PASSAGE ->
--- Begin ---

No matter which of the first four routes you choose, it’s important to maintain perspective because participation isn’t always very rewarding, often doesn’t produce a tangible product, and doesn’t automatically translate into effectiveness.
 

All that science and scientists can demand in our society is to set the stage for dealing (or not) with a problem. After that, we have a citizen’s right to express an opinion and some other citizens may think our opinions have special value due to our presumed understanding of the interface between science and policy. But other expertise, value judgments, and politics dominate the rest of the policy evaluation and action spectrum, so while we have a right to be annoyed and outraged if the science itself is distorted or lied about, we have no particular right as scientists to throw a temper tantrum if the policy outcome isn’t what we wanted it to be.
 

Furthermore, while the general public holds scientists in relatively high regard (not much competition), many are wary on the details. Amid the welter of a bad economy, unemployment, college tuition, illness, divorce, and who knows what else, along comes an “expert” telling you, “I have a magic black box, and out pops the answer and it says “if you don’t do X,Y, or Z, it’s the end of the world”. The automatic reaction is to disbelieve and rankle at such expert “command authority”. When a car mechanic or widget maker or doctor offers us a judgment, we demand explanations: why should scientists seek a special immunity due to their expertise? We are not a priesthood; we are fallible. We are just a contributor, albeit an important one, to a larger public discussion.
 

Based on these general points, here are some specific suggestions for using your time efficiently and effectively, while keeping your expectations aligned with potential outcomes:
 

1. Think about your audience in advance and be ready for people not to listen to, or not to hear your message.
 

Different audiences are receptive to different aspects of what you want to say, so always know whom you are speaking with and what your objective is. In particular, scientific arguments won’t always work, even one-on-one: receptiveness to expertise is selective, preconditioned by the listener’s views on a constellation of subjects.
 

Not surprisingly, recent research in social psychology, political science, and public opinion (and I note in particular the work of Skip Lupia of Michigan, Jon Krosnick of Stanford, and Tony Leiserowitz of Yale) indicates that the average citizen has limited interest or time for delving into technical subjects, whether health care reform, or nuclear arms control agreements, or global warming. Rather, they often look to the views of surrogate experts or opinion leaders who presumably have enough resources to evaluate and assess the relevant information, and make an informed judgment. But there are lots of potential surrogates on an issue like climate change, and people will often pick the one who aligns generally with their world view. Al Gore provides a noteworthy example. He did his homework and he had access to a big megaphone, so many peoples’ views on global warming were influenced by his, particularly those to the “progressive” side of the political center. But if he moved the meter with people on the right, it may have overall reinforced their skepticism, because they were attuned to other surrogates. Various biases of this sort operate from both ends of the spectrum and shape the uptake of technical information.
 

In other words, with many people, science is part of a world-view woven from many components. Discordant threads aren’t easily accommodated: often they are simply removed.

--- End ---

RECORD EXTRACTS ->

--- Begin ---

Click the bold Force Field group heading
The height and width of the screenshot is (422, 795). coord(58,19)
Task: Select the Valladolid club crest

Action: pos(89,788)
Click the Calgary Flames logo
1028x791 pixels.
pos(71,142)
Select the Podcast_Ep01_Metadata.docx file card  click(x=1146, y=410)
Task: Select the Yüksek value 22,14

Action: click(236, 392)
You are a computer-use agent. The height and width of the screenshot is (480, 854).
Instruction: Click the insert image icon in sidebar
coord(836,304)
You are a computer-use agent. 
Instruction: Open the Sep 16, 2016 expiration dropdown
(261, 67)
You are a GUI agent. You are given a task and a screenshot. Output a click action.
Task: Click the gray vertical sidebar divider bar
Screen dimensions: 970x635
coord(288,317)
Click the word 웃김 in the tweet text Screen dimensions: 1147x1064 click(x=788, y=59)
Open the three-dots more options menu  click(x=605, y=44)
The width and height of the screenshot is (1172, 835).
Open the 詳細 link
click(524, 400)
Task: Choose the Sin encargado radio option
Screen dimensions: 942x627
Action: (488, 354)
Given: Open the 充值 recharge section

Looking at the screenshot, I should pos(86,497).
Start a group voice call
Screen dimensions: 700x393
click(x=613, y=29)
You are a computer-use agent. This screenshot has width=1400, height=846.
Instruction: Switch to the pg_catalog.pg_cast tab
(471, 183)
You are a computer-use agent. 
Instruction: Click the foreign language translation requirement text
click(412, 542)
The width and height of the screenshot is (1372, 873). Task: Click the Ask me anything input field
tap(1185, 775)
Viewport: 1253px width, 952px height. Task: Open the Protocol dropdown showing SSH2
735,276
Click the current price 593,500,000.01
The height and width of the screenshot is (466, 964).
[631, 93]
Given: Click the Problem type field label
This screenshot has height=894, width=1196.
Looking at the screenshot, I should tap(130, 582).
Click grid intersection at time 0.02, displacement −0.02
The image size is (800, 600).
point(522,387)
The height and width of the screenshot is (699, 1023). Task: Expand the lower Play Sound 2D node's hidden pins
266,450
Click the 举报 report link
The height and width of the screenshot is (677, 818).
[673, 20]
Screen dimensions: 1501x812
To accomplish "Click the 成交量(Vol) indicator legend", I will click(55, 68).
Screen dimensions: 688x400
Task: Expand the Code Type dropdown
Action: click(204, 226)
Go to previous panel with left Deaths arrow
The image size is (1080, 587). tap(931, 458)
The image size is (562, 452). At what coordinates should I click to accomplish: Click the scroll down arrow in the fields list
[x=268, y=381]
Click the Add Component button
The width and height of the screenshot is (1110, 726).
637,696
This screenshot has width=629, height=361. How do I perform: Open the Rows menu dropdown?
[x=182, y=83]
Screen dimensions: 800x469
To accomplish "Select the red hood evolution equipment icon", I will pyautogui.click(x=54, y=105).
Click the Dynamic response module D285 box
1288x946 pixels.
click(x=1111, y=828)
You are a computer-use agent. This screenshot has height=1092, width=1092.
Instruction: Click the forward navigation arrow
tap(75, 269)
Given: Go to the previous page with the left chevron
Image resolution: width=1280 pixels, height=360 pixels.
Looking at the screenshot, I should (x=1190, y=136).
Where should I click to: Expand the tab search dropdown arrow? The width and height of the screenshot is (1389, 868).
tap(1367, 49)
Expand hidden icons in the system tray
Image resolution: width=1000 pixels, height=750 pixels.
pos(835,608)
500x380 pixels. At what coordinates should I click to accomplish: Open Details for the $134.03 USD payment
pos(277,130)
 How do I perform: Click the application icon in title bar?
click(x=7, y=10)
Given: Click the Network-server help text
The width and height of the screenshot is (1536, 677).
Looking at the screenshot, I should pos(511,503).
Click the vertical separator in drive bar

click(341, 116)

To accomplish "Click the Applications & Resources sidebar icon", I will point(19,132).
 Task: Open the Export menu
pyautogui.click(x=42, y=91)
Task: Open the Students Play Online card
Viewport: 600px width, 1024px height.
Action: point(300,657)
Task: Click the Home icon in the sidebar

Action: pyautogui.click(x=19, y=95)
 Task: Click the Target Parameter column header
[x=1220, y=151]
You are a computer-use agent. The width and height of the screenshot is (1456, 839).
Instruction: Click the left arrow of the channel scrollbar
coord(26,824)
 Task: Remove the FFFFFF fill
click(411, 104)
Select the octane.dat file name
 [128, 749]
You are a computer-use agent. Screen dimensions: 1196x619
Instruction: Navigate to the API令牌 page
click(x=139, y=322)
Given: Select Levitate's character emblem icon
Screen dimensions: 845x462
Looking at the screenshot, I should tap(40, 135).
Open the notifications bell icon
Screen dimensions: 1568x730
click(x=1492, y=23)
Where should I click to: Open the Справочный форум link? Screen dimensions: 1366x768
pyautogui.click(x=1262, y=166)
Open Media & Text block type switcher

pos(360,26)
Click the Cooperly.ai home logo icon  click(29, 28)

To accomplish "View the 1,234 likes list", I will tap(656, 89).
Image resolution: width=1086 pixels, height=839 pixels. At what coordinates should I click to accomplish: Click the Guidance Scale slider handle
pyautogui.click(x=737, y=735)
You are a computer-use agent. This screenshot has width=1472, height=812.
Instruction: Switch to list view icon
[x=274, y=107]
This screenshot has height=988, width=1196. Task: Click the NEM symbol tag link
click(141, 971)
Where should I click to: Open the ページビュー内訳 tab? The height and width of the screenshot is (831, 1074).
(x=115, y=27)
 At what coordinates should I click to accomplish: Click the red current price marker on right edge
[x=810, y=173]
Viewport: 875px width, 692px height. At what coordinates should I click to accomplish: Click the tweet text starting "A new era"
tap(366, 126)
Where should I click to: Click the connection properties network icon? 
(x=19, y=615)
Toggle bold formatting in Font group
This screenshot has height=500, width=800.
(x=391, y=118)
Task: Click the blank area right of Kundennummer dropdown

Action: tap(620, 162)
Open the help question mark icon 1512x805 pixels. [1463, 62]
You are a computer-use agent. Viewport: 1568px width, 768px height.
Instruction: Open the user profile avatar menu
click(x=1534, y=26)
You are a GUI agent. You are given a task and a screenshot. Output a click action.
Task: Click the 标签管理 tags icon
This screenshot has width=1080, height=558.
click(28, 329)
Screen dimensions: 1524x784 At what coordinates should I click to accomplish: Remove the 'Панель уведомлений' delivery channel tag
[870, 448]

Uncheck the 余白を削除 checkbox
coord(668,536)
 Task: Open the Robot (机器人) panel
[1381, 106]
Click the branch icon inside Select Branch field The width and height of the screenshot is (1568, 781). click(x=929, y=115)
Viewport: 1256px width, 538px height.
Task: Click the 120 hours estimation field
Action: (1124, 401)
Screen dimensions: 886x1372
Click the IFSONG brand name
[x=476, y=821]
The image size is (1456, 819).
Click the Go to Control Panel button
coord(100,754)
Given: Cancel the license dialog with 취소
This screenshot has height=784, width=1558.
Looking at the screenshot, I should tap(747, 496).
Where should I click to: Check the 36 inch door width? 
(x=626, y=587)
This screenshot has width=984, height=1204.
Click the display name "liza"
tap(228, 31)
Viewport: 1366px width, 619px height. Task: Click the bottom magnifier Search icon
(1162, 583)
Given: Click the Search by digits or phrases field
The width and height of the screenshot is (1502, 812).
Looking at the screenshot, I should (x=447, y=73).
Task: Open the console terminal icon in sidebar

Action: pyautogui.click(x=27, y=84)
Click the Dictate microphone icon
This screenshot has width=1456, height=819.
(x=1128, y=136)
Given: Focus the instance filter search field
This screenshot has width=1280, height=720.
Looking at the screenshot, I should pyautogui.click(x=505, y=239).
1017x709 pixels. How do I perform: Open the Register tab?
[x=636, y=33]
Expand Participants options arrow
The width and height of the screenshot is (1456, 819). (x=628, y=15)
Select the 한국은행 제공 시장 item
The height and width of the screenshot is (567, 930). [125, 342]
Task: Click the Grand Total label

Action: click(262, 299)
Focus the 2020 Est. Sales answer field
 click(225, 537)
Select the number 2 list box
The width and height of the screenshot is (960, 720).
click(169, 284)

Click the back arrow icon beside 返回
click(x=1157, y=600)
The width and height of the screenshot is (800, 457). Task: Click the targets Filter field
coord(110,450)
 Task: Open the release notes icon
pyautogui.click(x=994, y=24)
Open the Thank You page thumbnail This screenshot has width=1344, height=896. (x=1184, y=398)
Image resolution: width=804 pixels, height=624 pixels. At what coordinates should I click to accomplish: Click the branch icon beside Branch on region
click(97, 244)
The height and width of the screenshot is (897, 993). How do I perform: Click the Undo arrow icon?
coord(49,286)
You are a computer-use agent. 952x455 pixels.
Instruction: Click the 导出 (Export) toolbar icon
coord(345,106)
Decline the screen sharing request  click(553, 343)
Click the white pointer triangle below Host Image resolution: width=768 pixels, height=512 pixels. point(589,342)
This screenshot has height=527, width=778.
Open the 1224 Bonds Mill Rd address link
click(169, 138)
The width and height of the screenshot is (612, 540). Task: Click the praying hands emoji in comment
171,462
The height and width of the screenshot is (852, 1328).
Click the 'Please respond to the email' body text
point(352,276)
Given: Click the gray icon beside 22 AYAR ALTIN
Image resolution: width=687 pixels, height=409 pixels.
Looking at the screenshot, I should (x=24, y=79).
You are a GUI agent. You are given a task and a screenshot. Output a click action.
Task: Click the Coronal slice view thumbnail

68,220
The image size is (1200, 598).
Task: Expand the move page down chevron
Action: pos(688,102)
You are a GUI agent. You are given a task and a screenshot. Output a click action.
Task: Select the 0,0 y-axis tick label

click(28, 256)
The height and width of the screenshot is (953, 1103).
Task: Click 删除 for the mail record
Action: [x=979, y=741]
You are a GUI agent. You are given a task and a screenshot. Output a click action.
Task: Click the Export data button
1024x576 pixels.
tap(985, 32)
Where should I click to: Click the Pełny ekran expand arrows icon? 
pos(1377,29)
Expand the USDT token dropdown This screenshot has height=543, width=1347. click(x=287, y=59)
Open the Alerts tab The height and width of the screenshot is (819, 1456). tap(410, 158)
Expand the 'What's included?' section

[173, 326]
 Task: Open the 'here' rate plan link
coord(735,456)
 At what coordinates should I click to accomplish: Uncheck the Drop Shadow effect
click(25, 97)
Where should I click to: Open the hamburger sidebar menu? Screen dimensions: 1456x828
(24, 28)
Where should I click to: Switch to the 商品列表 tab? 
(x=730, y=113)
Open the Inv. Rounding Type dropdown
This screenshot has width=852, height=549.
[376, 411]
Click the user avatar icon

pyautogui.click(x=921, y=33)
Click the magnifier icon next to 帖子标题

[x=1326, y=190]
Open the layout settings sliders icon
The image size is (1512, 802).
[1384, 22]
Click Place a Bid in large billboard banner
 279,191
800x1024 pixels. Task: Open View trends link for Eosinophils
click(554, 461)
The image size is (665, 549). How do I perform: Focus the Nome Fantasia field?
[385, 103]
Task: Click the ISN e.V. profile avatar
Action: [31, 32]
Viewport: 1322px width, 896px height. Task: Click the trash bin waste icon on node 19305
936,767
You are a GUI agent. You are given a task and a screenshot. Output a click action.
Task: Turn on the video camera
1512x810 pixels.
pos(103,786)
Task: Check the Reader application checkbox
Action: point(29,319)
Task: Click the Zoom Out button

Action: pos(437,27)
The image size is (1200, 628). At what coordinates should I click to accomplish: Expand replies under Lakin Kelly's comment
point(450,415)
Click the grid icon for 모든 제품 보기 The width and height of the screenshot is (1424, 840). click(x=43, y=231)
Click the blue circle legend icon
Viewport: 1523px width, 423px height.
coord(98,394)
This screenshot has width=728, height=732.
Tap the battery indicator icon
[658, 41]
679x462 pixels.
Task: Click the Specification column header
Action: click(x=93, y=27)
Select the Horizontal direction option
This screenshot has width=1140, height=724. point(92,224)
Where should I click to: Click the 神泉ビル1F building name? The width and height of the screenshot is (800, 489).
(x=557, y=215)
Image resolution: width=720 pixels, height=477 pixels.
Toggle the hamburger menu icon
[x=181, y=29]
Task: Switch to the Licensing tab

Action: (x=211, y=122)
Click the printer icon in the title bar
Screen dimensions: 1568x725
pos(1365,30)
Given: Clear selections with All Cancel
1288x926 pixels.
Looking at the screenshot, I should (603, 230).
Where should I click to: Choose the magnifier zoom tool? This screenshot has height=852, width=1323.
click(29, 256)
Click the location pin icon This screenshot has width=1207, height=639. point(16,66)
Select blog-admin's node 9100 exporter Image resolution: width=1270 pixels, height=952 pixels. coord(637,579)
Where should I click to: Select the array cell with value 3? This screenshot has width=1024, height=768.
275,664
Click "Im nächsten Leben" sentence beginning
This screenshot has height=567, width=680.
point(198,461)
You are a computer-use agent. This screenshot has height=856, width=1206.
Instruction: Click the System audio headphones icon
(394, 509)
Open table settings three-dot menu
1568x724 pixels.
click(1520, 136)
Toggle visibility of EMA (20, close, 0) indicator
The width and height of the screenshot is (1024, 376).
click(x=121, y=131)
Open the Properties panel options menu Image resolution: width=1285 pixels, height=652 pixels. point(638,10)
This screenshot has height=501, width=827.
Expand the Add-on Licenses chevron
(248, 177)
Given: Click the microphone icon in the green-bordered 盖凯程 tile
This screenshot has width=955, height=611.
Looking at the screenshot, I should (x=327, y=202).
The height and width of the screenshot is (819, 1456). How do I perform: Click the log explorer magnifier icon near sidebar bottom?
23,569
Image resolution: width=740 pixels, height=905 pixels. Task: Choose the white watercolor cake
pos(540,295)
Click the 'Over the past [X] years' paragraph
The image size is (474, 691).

--- End ---

THINGS TO DO ->
**a.** According to the passage, whose views does the average citizen often turn to instead of delving into technical subjects?
**b.** Rewrite the part of the passage starting at "All that science" and ending at "wanted it to be.", changing "temper tantrum" to "fit".
The listing comes from a separate source and is unrelated to the passage.

RESPONSES TO THE EXERCISE ->
**a.** The views of surrogate experts or opinion leaders.

**b.**
All that science and scientists can demand in our society is to set the stage for dealing (or not) with a problem. After that, we have a citizen’s right to express an opinion and some other citizens may think our opinions have special value due to our presumed understanding of the interface between science and policy. But other expertise, value judgments, and politics dominate the rest of the policy evaluation and action spectrum, so while we have a right to be annoyed and outraged if the science itself is distorted or lied about, we have no particular right as scientists to throw a fit if the policy outcome isn’t what we wanted it to be.